Possibly the most frightening, unknown, and misunderstood medical condition, brain tumors kill more people than any other cancer worldwide.
Most types occur in the brain or brain stem, with glioblastomas (brain tumors) being the most common.
It is thought that 85% of all glioblastomas occur in people over sixty, and children less than ten are not often affected.
Although the cause of glioblastomas is unknown, experts suspect that high blood pressure is involved.
They believe that this may lead to a “cluster” of blood vessels being formed.
A fundraising page in Mr. Malcolm’s name raised £3,000.
Speaking about her inspiration for the marathon challenge, Ms. Sykes said, “Paul was incredibly proud of the school and to be involved in the event.
He was such an energetic, fun man whom I miss immensely. After the charity page, I was overwhelmed with the support, and the proceeds will go to the Brain Tumour Research.”
Ms. Sykes said, “I just wanted to do something nice in his memory.
We were never close, but he was a charming man and helped me when I was a teenager.
“He died a few weeks after we had met on a train, and I realized I would sort of miss a whole part of my life.
“I felt guilty about it, I wanted to raise money in his name for something good, and I could not think of other things.”
At 8 am on Saturday, forty students ran the 10k on a wet and miserable morning with temperatures hovering around 1C.

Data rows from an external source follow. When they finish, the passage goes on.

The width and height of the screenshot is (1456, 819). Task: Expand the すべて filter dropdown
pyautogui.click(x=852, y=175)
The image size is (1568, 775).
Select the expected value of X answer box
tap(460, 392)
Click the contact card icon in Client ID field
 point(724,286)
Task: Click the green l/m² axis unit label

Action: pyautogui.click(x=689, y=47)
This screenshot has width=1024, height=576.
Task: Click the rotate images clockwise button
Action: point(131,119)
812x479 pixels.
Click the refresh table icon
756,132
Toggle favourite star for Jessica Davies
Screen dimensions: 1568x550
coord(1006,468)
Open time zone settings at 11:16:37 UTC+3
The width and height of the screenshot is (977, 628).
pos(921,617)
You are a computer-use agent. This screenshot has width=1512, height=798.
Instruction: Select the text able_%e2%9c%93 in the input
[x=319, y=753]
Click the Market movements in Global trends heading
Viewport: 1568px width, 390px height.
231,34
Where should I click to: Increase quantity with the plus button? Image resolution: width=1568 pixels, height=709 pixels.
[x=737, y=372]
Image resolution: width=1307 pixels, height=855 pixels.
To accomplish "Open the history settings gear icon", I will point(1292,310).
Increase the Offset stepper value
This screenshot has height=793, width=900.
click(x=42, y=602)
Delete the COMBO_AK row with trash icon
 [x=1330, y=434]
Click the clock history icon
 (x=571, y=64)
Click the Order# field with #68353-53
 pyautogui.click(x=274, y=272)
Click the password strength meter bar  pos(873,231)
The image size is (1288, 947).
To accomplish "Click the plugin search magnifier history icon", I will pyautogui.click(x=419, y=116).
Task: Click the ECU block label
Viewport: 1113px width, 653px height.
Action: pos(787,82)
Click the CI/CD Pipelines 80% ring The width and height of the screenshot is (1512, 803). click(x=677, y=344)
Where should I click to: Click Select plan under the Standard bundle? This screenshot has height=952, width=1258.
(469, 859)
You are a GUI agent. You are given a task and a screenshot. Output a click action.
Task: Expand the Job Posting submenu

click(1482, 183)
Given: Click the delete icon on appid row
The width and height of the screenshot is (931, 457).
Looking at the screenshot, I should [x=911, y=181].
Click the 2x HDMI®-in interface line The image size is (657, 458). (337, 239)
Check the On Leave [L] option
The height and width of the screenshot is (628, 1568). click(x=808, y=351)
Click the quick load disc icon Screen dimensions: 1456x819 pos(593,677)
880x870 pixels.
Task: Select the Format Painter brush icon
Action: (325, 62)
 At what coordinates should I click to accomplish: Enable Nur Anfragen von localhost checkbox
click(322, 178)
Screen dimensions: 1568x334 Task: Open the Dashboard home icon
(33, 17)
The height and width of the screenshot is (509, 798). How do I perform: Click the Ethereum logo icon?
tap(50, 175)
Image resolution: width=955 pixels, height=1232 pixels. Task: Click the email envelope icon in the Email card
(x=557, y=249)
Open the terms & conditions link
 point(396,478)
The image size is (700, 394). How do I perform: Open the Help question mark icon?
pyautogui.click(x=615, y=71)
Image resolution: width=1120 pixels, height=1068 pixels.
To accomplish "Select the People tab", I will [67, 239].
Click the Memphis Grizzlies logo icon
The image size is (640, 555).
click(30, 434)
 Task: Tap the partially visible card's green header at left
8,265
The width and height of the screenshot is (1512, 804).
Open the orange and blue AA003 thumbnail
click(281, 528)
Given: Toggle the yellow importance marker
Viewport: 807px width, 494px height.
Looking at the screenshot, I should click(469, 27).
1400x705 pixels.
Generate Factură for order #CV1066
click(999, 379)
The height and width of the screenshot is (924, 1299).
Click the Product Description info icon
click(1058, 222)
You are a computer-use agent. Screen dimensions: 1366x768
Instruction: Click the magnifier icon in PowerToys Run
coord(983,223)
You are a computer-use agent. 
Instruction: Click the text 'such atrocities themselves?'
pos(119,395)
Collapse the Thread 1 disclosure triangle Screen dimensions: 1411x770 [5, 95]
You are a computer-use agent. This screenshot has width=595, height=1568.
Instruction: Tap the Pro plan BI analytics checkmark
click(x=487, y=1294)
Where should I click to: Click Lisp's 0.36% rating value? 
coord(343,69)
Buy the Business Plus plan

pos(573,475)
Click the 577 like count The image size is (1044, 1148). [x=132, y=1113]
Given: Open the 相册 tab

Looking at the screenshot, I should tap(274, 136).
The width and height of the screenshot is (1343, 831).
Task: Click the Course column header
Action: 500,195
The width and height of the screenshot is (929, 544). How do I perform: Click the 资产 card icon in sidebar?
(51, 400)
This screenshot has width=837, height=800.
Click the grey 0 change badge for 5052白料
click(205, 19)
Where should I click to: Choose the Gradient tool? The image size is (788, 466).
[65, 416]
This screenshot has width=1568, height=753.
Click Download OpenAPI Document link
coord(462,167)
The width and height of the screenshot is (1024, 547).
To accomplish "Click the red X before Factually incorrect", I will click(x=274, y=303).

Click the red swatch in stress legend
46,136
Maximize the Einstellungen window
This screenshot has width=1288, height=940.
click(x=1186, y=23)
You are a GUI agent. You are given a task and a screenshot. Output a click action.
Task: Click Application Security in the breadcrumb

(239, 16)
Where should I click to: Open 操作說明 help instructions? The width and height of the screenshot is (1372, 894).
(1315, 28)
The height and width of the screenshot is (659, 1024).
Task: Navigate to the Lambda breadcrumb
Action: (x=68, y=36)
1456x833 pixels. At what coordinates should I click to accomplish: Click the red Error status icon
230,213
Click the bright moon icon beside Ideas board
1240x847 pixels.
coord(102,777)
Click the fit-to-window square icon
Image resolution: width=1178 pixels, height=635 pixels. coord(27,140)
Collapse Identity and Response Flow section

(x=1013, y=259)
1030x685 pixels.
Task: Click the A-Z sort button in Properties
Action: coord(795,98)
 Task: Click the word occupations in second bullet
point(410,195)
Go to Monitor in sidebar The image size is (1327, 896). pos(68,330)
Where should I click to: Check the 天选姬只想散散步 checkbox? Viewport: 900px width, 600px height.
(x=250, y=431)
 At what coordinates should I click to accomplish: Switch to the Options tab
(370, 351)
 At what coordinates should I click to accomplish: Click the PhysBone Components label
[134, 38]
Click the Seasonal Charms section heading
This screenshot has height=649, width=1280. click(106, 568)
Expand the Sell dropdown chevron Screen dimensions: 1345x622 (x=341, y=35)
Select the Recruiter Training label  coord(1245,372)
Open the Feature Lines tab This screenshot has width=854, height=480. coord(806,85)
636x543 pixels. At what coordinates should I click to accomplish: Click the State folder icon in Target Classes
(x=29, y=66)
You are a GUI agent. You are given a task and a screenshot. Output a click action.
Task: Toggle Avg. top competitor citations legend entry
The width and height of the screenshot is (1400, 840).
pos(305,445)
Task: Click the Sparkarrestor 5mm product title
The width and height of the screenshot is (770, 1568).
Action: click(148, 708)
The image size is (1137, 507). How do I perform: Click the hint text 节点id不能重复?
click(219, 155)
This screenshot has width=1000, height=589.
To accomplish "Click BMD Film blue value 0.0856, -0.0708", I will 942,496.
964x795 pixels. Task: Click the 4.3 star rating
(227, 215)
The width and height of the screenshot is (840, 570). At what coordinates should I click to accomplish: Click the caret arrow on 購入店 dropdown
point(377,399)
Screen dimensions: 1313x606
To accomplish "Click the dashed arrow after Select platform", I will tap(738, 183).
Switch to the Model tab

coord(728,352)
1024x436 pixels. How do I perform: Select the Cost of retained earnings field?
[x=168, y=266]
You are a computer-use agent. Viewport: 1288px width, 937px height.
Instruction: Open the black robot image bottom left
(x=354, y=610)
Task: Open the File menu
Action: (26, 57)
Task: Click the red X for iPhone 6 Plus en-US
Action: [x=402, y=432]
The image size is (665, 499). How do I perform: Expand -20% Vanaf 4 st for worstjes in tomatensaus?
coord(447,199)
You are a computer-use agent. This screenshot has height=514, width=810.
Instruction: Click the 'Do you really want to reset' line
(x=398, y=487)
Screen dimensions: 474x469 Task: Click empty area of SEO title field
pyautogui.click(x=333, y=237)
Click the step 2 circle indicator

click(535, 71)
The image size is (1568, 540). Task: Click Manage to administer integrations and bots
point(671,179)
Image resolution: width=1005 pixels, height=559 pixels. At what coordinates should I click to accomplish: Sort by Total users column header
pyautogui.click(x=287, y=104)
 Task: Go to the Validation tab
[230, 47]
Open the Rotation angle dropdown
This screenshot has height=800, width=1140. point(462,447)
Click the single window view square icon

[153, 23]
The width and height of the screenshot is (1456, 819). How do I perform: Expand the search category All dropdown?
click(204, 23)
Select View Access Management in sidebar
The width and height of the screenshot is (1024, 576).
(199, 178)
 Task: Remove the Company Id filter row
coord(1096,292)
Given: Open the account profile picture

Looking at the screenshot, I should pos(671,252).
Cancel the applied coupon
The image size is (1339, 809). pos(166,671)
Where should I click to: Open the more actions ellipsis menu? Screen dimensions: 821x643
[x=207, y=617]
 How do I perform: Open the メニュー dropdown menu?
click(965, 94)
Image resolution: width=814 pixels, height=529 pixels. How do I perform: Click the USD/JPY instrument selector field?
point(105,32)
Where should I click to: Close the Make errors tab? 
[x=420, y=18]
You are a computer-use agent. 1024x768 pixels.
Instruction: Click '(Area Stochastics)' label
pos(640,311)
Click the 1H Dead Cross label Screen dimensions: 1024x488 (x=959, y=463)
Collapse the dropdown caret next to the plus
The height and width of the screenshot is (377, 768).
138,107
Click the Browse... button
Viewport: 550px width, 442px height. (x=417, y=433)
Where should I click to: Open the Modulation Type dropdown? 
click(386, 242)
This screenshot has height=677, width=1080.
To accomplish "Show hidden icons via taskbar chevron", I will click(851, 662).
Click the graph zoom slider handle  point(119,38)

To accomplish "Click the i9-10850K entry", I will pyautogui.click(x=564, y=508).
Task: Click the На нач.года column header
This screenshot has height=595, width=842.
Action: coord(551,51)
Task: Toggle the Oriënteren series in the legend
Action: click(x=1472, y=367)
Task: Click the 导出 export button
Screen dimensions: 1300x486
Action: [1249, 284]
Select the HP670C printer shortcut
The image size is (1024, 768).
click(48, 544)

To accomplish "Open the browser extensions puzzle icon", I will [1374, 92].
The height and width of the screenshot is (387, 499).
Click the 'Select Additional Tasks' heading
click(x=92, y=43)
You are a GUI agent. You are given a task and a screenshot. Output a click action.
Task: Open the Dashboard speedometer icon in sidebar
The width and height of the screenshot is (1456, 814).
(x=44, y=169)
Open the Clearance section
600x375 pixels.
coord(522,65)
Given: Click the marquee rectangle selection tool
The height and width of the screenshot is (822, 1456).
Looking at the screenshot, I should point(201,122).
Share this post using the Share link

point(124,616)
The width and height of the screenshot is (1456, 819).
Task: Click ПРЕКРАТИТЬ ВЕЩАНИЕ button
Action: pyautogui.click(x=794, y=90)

Many wore their school uniform in memory of Mr. Malcolm, who worked as a mental health nurse.
This can damage the brain’s blood supply and allow cancer to increase, particularly around the pituitary gland in the hypothalamus, which controls hormones.
“I made the event because it is a fundraising tradition, and I love running.
I set it as a matter of urgency because it was the first chance I had to fundraise for brain tumor research,” she said.